Over the past one year, the kidnap fed into a national situation which had every elements of a tragic script that has been played out in an ever-deepening crises phenomena: killings by Boko Haram; franchise killings by other criminal gangs, that became increasingly blamed on Boko Haram; suspicions of Fifth Column killings and even more sinister allegations of security forces’ complicity; and a nation which has become deeply caught up in the grips of hysteria and greater divide along its notorious fault-lines. This is the backdrop against which the botched rescue mission was authorised and the anti-climax of its spectacular failure!

There are so many questions which immediately came to mind, soon as the news of the failed rescue attempt broke. How extensive and reliable was the intelligence? What was the nature of the preparation for the assault? What about the element of surprise that such an assault would normally need and was it really ensured? How come the scene of the botched attempt was not secured after it took place, for forensic analysis?

There were incredible pictures of local people invading the scenes of the bullet-riddled house, with toilets awash in the blood of the unfortunate victims, subsequently. The only definitive point is that we got confirmation, despite earlier denials, that the armed forces of the imperialist powers actually enter Nigeria to carry out operations. In Sokoto, it went wrong for the British government and their Nigerian clients, with tragic consequences for the unfortunate individuals they attempted to rescue. As we also now know, the British did not even inform their Italian NATO allies!
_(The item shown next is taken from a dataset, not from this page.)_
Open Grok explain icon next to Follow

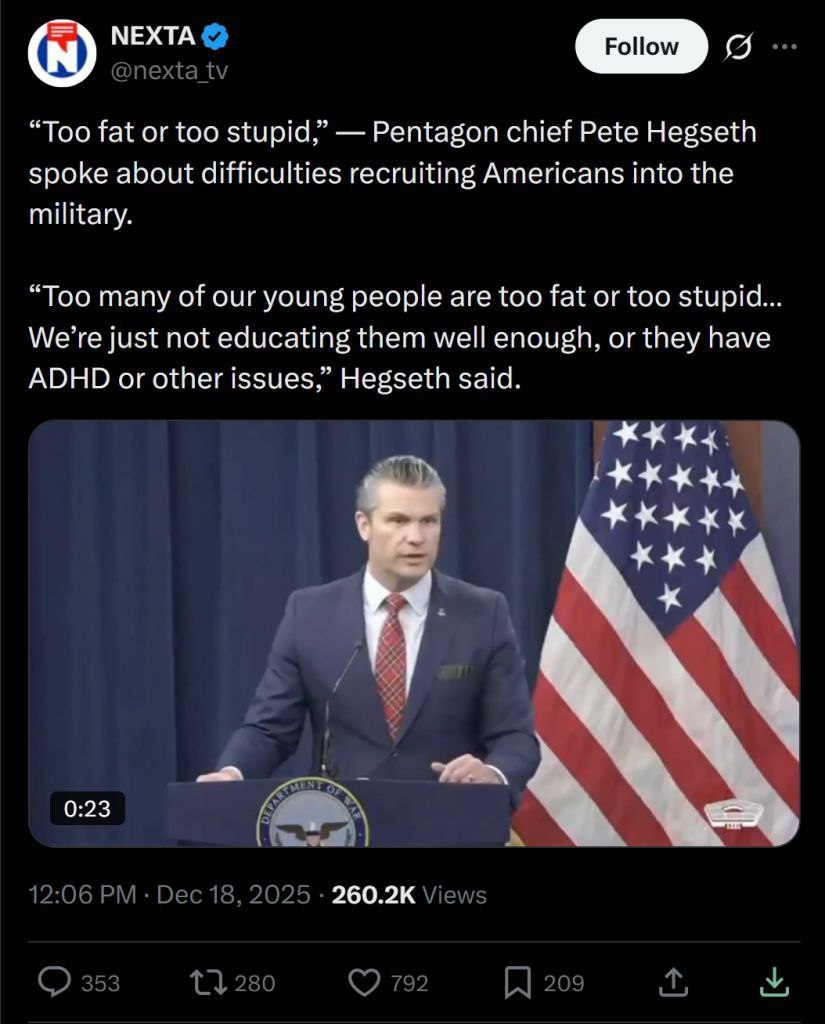coord(738,47)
That became another point of diplomatic disquiet and anger.

By the beginning of this
week, DAILY TRUST was quoting a Mauritanian news agency allegedly “with close contacts among militants”, that “about N207million ransom was paid to kidnappers holding British and Italian hostages in Sokoto before Thursday’s botched rescue operation”.

Intricate network of conspiracy

The story deepened the intricate network of conspiracy which sucked in various characters around West Africa: an opposition politician in Mauritania, Moustapha Imam Chafi, who had previously worked as a special advisor to Burkinabe President Blaise Campaore (the assassin, who killed Thomas Sankara and known for involvement in many of the wars in West Africa over the past 30 years); the kidnap group itself led by Khaled Al-Barnaoui and said to be linked to AQIM. Nigerian security sources, in the meantime, were said to have found the clues which led to the botched Sokoto operation in Zaria, when a leader of an alleged Boko Haram splinter group, Abu Muhammed was captured. In the days after the Sokoto operation, Boko Haram came out to say that it did not carry out the kidnapping in the first place! So we are back where we started from; who

really kidnapped the unfortunate hostages?
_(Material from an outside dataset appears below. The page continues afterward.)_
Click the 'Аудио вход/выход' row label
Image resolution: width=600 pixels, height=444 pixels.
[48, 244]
Was there a link to business rivalry and if so was that link properly investigated? Was money paid to secure the freedom of the hostages? How did AQIM become part of the negotiations? At what point did the British enter the fray leading to authorisation for the use of British Special Forces on Nigerian soil? Why was the rescue operation so badly bungled? The facts just didn’t add up! The Nigerian government owes us the type of openness which the British government showed its own people. That is what democracy is all about!

The Nigerian variant of the ‘War on Terror’ is obviously not up to scratch. It has been bungled all through. The Nigerian government deployed troops at the heart of the crises in Borno and the most difficult part of the process is the increasing accusation of extra-judicial killings. As that continues apace, the troops’ actions have alienated the majority of people who ordinarily should be the source of intelligence. Caught in a hole, the security apparatus continued to dig, using the same failed tactics over and over.

On the other hand, there is the encouraged propaganda that presents the country as being literally at war against itself: Muslim against Christian; Northerner against Southerner. In the meantime, the security budget,of almost One Trillion Naira,must be justified by the Nigerian security apparatus, by any means necessary. It is freebies time for security contractors and their Nigerian allies. To understand all that is happening around us today, we must not lose sight of the political economy of security spending!